Researcher: Dr Rafael Guimarães de Sá
Supervisor: Professor Bill Lee
There is much interest in reducing C contents in refractory linings for production of low C steels to avoid C contamination of the melt. A potential method is use of well dispersed nanostructured forms of carbon such as carbon nanofibres and carbon nanotubes (CNFs/CNTs). A new in-situ technique, located in a pulsed-pressure catalyst-assisted chemical vapour infiltration (PP-CACVI) reactor, has been developed in this work to optimize incorporation of CNFs/CNTs into low-carbon (<5 wt%) MgO-carbon-metal porous nanocomposites. Such nanocomposites have the potential to replace conventional high carbon (>10 wt%) refractories.
Initial optimization of precursor catalysts for CNFs/CNTs growth on MgO substrate powder particle surfaces revealed that up to 30 wt% carbon could be deposited with the use of Fe catalysts. Co and Ni were also shown to catalyze CNF/CNT deposition, while only amorphous carbon was obtained when using Mo, Mg and Al. In-situ infiltration of CNFs/CNTS into porous MgO-metal compacts using Fe/Co/Mo and Fe/Ni/Mo at different infiltration pulse pressure amplitudes resulted in incorporation of up to 5.7 wt% optimally dispersed CNFs/CNTs at depths of up to 13mm covering not only the MgO surface but also all porosity and grain boundaries. Deposition yield was best for the Co-based system and increased with pressure, albeit at the expense of CNF/CNT quality. Analysis of deposition as a function of sample depth revealed a decrease in CNF/CNT quality towards the centre of the compact.
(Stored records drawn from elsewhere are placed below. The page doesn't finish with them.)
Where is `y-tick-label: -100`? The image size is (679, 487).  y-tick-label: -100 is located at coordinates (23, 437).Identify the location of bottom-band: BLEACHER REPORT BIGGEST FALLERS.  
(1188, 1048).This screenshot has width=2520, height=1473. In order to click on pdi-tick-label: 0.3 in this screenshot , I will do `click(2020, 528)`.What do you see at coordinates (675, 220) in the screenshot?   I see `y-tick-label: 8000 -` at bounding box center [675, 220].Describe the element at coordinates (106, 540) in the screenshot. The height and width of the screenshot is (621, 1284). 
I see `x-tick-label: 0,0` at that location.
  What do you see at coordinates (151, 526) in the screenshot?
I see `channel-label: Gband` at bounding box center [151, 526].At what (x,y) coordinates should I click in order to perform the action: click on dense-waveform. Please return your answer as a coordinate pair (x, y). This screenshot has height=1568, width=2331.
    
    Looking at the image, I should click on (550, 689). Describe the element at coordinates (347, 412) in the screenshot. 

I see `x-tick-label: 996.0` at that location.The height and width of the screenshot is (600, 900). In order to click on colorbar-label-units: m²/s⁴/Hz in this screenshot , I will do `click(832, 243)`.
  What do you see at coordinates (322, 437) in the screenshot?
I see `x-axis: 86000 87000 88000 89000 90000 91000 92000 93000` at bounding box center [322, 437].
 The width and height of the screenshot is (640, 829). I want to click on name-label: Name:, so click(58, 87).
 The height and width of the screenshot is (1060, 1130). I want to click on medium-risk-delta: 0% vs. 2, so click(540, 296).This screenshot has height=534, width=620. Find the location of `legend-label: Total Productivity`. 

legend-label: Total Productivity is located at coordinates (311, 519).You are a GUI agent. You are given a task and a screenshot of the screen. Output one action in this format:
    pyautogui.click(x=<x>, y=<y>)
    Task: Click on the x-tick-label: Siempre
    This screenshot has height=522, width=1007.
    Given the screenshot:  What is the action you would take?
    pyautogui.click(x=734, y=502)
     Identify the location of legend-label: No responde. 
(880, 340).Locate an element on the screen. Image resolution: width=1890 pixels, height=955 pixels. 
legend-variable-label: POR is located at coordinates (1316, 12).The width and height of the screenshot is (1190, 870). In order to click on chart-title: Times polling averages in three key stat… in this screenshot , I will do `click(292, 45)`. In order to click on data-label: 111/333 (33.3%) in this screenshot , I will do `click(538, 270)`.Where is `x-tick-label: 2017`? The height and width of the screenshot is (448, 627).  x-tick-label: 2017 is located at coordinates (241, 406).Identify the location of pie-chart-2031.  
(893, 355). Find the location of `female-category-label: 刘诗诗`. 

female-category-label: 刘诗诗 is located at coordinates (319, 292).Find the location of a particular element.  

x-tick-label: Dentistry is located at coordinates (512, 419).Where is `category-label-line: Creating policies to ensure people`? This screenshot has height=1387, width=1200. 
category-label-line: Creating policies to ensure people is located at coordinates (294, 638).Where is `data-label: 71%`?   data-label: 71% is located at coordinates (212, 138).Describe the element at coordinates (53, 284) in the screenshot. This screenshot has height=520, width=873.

Optimization of multi-wall carbon nanotubes (MWCNTs) dispersion using an ultrasound technique for the ex-situ incorporation led to identification of dispersing parameters (40W, 960 seconds) which resulted in the optimum dispersion of 2 vol% MWCNT into the MgO-carbon-metal nanocomposites. Use of CNFs/CNTs in high temperature MgO-carbon-metal composites in oxidizing atmospheres was, however, shown to be impractical due to the oxidation tendency of these highly reactive forms of carbon, as revealed by comparative oxidation tests between 1100-1300oC. However, oxidation testing at 1500oC, typical of real life application of these materials revealed that, caused by the enhanced MgO dense-layer formation, composites with CNFs/CNTs had similar oxidation resistance as those containing standard forms of graphite.